By the time the M2 Ultra Mac Pro released to market in 2023, it was already an emaciated experience from a modularity standpoint. This now-discontinued model lacked its Intel-based predecessor’s graphics processing unit (GPU) expandability, and much of the internal space of the tower itself was left wholly untapped.

Then, when Apple discontinued its Pro Display XDR several weeks ago, I knew the writing was well and truly on the wall for the Mac Pro. After all, Apple’s now-defunct 32-inch monitor not only shared the Mac Pro’s ‘Pro’ moniker, but also its distinct lattice visual design pattern.

Towers live on in the gaming PC space

Handheld gaming PCs are making inroads, however

The ASUS ROG G700 Gaming PC.

With the industry-wide shift towards tightly-integrated ARM SoCs, less aftermarket user configurability, and a desire for ever-thinner mobile devices, the venerable tower PC form factor finds itself in a precarious position in 2026.

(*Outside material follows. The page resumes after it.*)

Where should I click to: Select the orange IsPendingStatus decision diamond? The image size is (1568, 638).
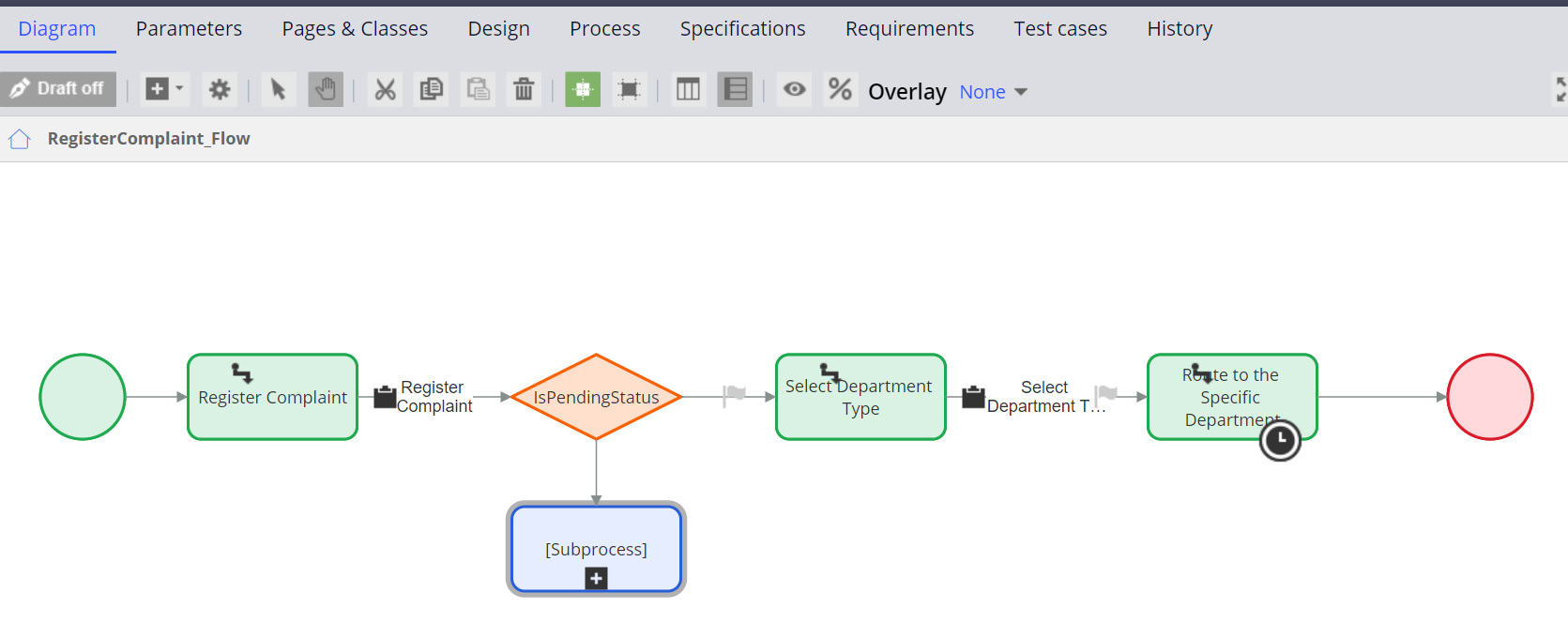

With the Mac Pro out of the picture entirely, Apple’s highest-end desktop offering is now a (relatively) small box with fully enclosed internals, and other ‘tower-style’ stationary devices like the Xbox Series X and the upcoming Steam Machine are equally locked down and ‘consolized,’ so to speak.

Putting aside thin clients used in the enterprise and education sectors, as well as some lower-end Windows desktop products, the only real consumer-facing vestige of the tried-and-true desktop tower PC model is, of course, the gaming PC.

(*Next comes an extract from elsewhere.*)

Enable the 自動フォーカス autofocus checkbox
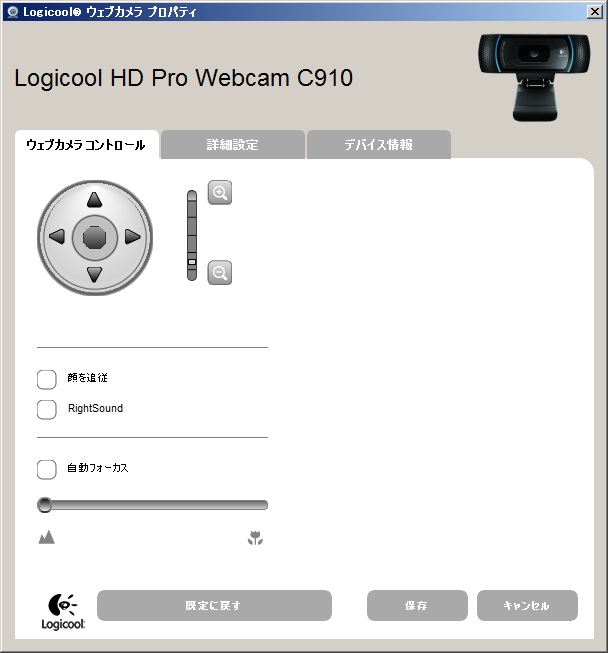Viewport: 608px width, 653px height. [x=47, y=469]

…handheld gaming PCs are making inroads now more than ever due to their portability.

Modern pre-built gaming rigs like the Asus ROG G700 not only pack a computational punch out of the box, but do so with upgradeable expansion slots via a removal panel cover, too. Of course, it’s also still possible to build your own gaming PC from scratch, though rising RAM and graphics card prices make this less viable than in the past.

It’s also worth noting that handheld gaming PCs are making inroads now more than ever due to their portability, while at the same time, those game console towers I mentioned earlier (as well as the recently-announced Xbox Project Helix) are looking more and more like the future of stationary gaming hardware — at least from my point of view.

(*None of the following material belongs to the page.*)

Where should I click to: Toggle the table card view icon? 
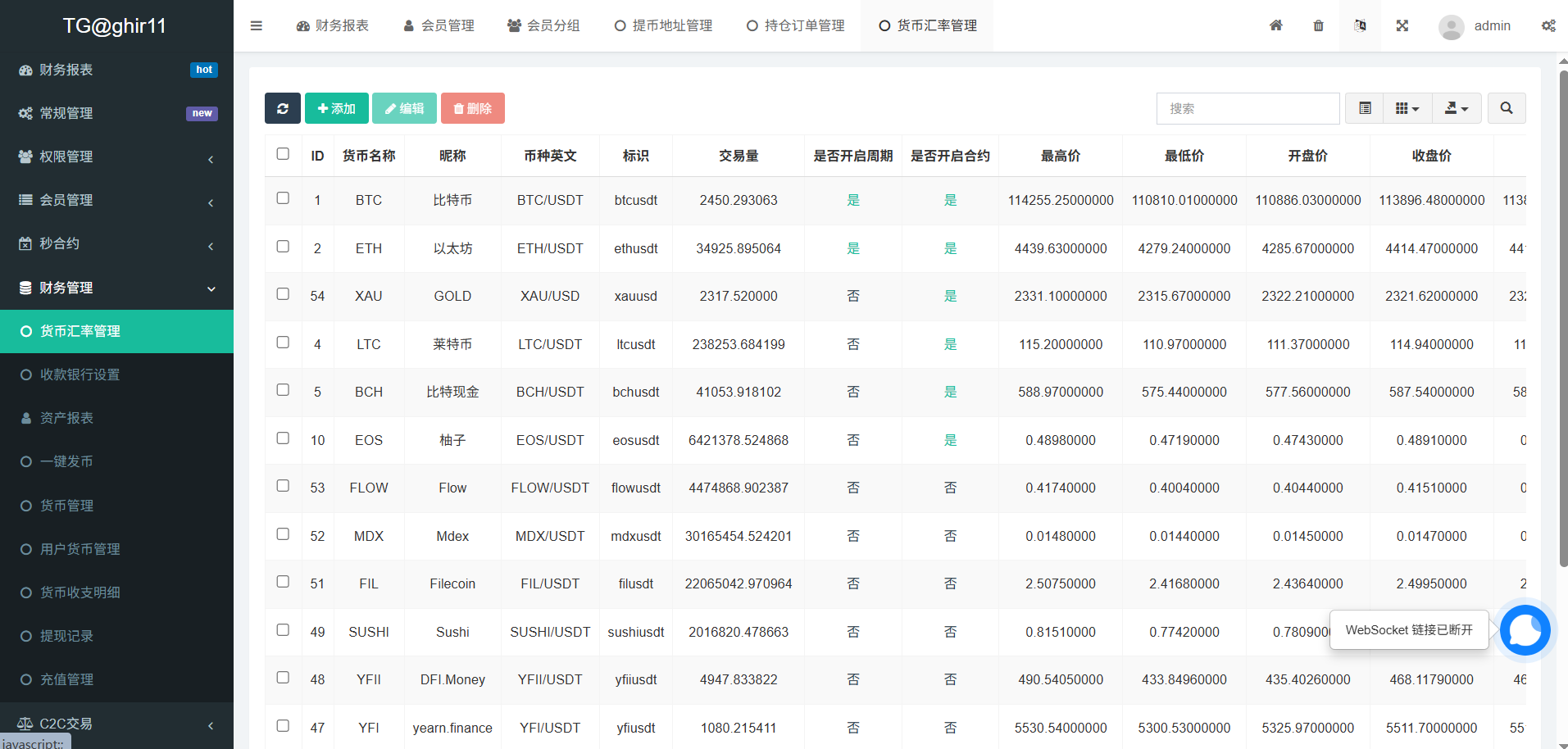pyautogui.click(x=1365, y=108)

You win some, you lose some

The Mac Pro leaves behind an outsized legacy

Apple Mac Pro Wheels Kit hero image Credit: Pocket-lint / Apple

While it’s true that modular tower PCs are less relevant in the consumer space today than at any point in the past, they remain an important part of computing history, and they continue to make sense in some present-day contexts.

The Mac Pro itself will always be an iconic piece of technology, what with its overengineered cooling system, its funky cheese grater design language, and that unbelievably meme-worthy $700 Mac Pro Wheel Kit option provided by Apple.

Ultimately, if I could have things my way, I’d want Apple to honor the legacy of the Mac Pro by miniaturizing it and shipping it as the next-generation Mac mini. The idea of a mini desktop Mac built in the same style as the Mac Pro — handle bar, cheese grater looks, and all — is incredibly compelling to me, even if it means losing out on the PCIe 4.0 expansion slots found in its defunct full-fat equivalent.

In any case, I expect modular Windows 11 towers to continue to serve a purpose in the market, both in the context of gaming and thin-client PCs. That being said, the form factor’s heyday is no doubt in the rear-view mirror, and the Mac Pro is yet another nail in its inevitable coffin.